• [DIRECTIONS]:
- a) According to the forum thread on magnifying lenses, why does AeroKing think that beaming very intense light straight down from above would be counterproductive?
- b) In the forum thread on magnifying lenses, what is thefarmer using in the grow room instead of lenses?

• [SOURCE EXCERPT]:

# Magnifying Lenses To increase yeild



## youandiunderwater (Jan 21, 2009)

I was doing some thinking lately and couldn't find any research on the subject of using bigger magnifying lenses or screens to increase the focus point of a light.

I know the calculations behind light interactions and lenses, but have never seen or heard the principles being applied to increase light, to increase yield. 


Say if you had a 1' tall plant (from the ground respectively), a strong lens above that, and a good light above those, say at 2', Could you place the lens(es) in a position to help focus the light, increasing photosynthesis ect...


Let me know. It may be time for some new experiments.


----------



## thefarmer (Jan 21, 2009)

Hi m8,have u ever tried using a magnifying glass outside and concentrate it on the top of ur hand????? OUCH !!!
just imagine a 600w a coupkle feet away,there will b fires lol
thats wot i recon.im using mirrors in my room angling them slightly so the light reflects up from the bottom of the plant and is working gr8


----------



## youandiunderwater (Jan 21, 2009)

I'm thinking about setting up something an experiment, with a control of course. But maybe, 2 clones, 2 100watt CFl (need a single small light source kinda like the sun) and 2 identical rooms,soil,nuits,ect. The only difference being the use of a lens of some sort on the test plant. 

I don't want to smoke the plant under the light, i only intend on having the light focused slightly, catching maybe 75% of the plant in "concentrated" light. I have a huge projection screen, a very large Magni Lens and will probably do some research before i invest.


----------



## AeroKing (Jan 21, 2009)

So, you are essentially trying to counteract the broadcasting of light from the reflector? "Hot Spots" are counteractive to general plant growth, multifaceted light is productive. Plants will perform best when light is spread throughout the entire plant, hitting it from many angles. Beaming a very intense light from directly above seems counterproductive to me.


----------



## thefarmer (Jan 21, 2009)

i agree wiv areoking,but u may wana luk in2 convex and concave lenses,i remeber doin about these yrs ago at skool cant remember wihich 1 duz which but 1 points beam directly on 1 spot and other 1 concentrates the beam out think its concave.hope this helps


----------



## TMB77 (Jan 21, 2009)

• [DATA]:
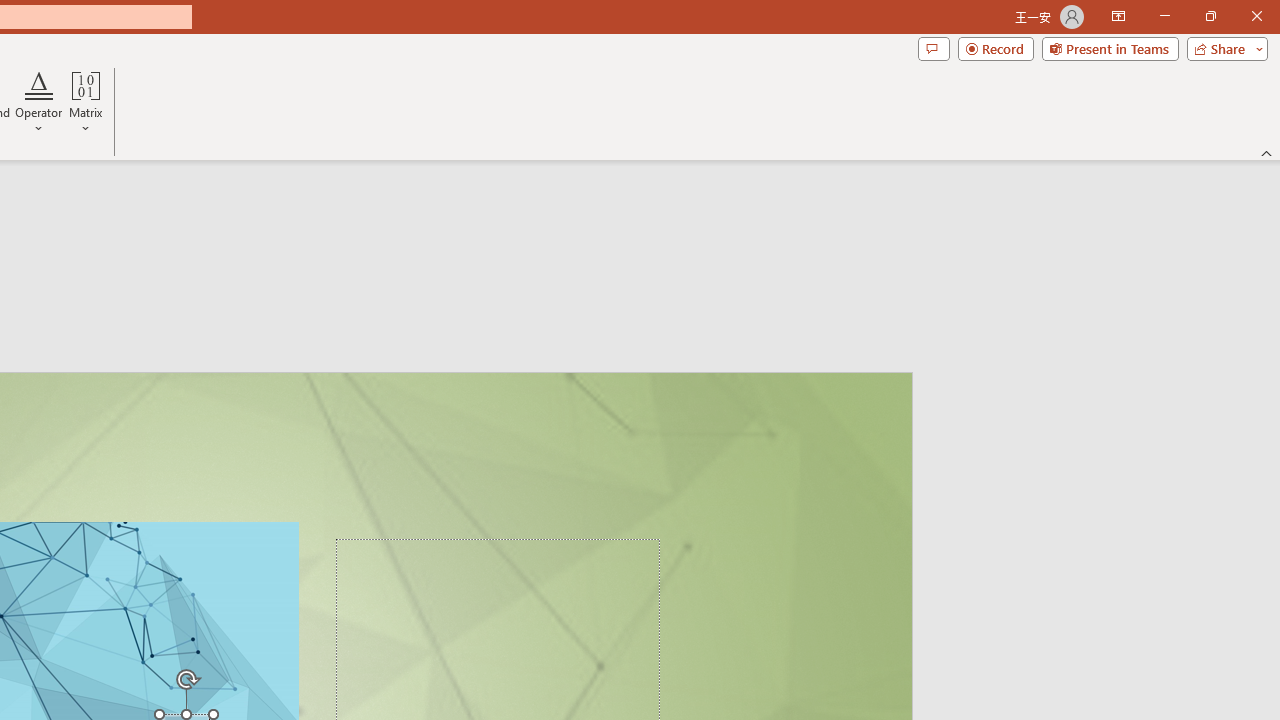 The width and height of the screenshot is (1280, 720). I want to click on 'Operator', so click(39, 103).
* * *
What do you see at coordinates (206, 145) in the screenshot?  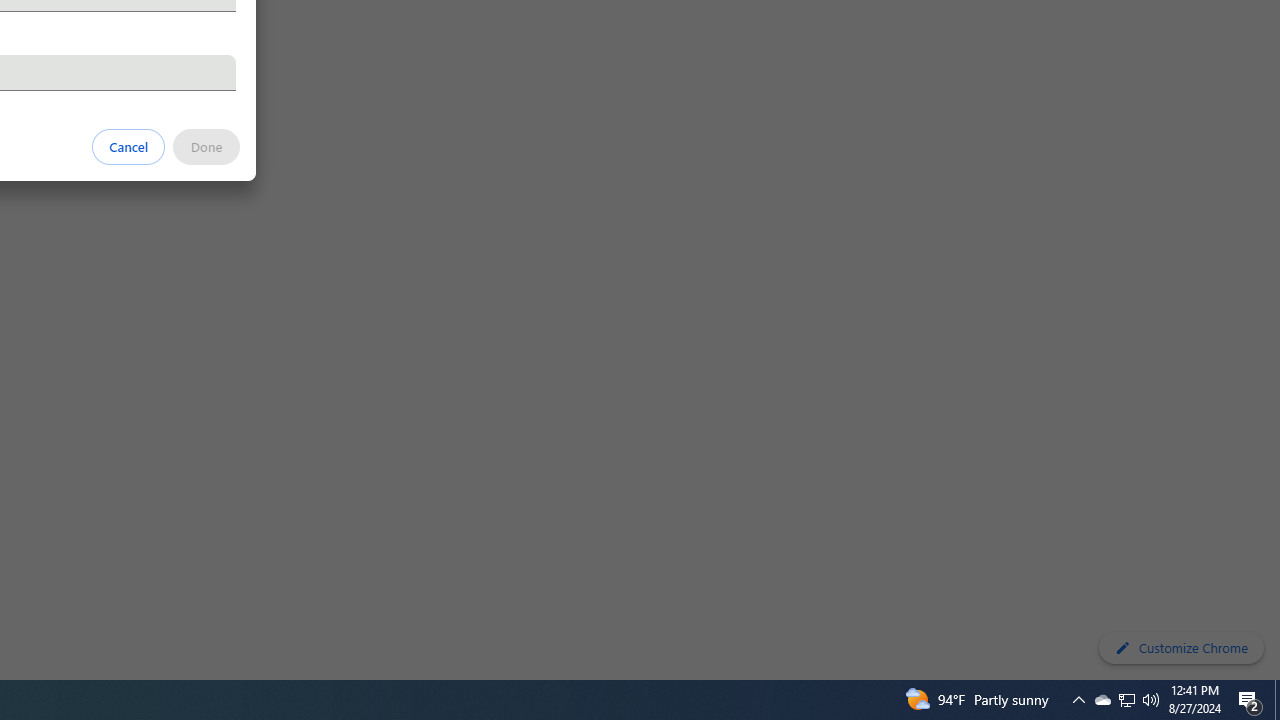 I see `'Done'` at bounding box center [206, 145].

• [OUTPUTS BY TASK]:
- a) AeroKing says "hot spots" work against general plant growth, while light from many directions is productive. Plants perform best when light is spread over the entire plant and reaches it from many angles.

- b) Mirrors, angled slightly so the light reflects up from the bottom of the plant.